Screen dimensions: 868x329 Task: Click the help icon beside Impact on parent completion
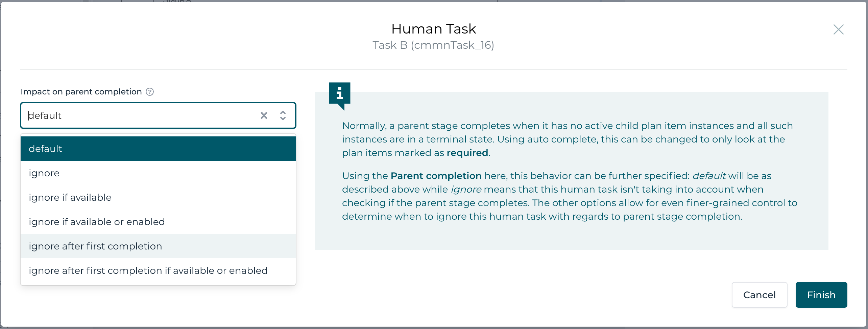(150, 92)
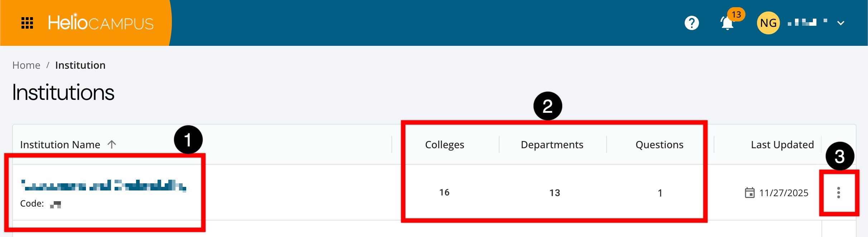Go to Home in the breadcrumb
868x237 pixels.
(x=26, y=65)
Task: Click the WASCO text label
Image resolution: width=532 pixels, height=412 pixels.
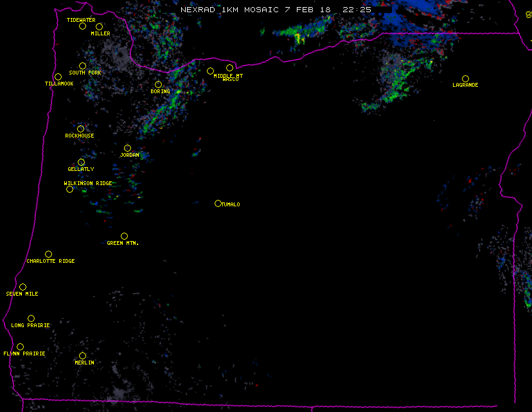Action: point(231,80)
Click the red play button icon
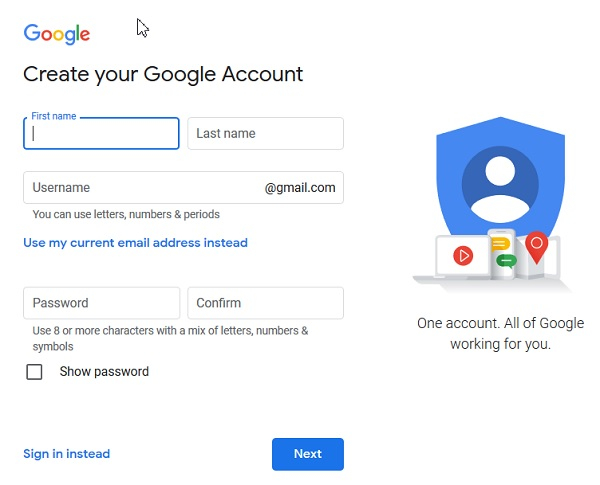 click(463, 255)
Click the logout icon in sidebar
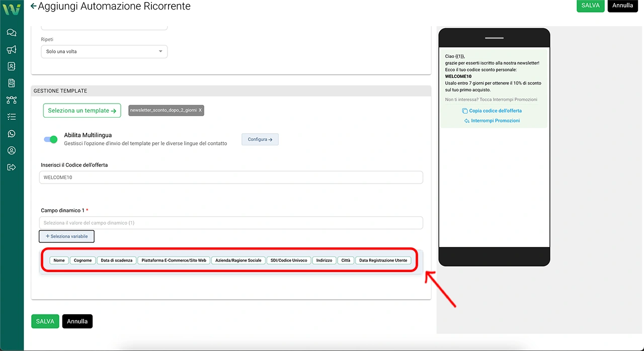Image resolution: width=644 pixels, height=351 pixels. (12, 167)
━━━
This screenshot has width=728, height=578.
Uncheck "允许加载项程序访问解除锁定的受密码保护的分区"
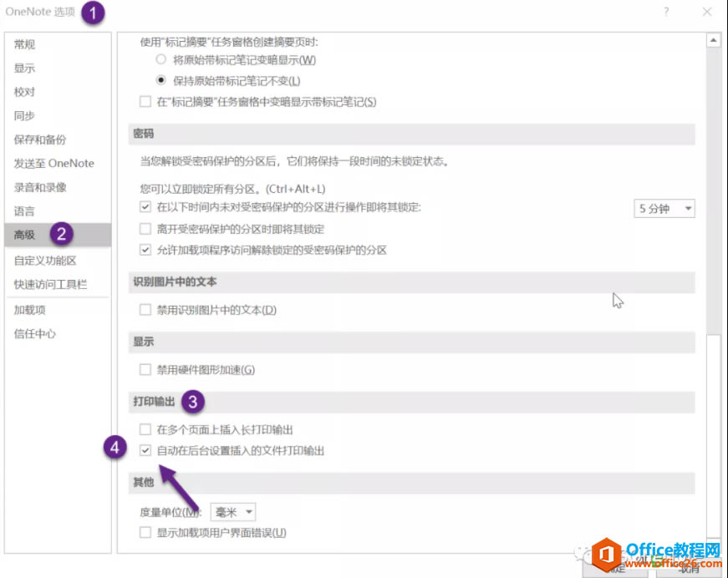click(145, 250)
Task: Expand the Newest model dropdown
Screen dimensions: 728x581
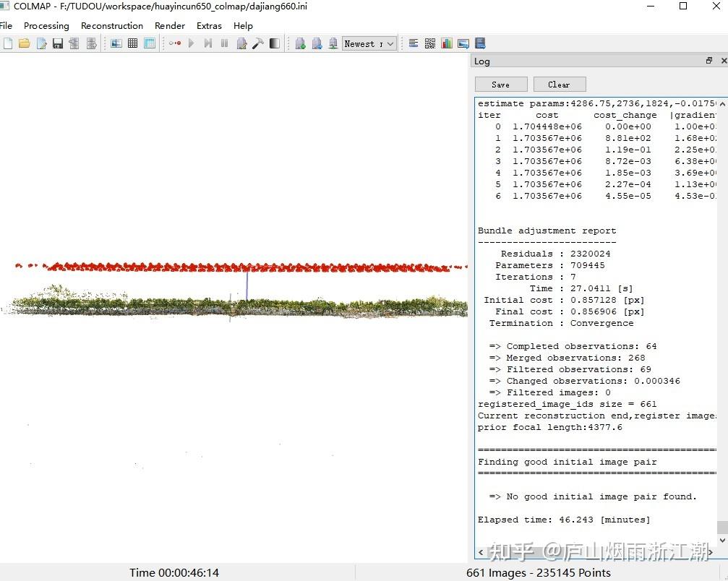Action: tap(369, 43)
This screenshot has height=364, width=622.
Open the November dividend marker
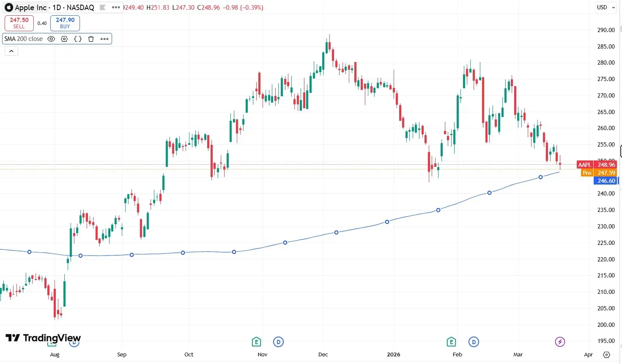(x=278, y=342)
━━━
▸ Task directions: Reproduce each line above that contains "This".

▸ Answer below:
This screenshot has width=728, height=578.
This screenshot has height=364, width=622.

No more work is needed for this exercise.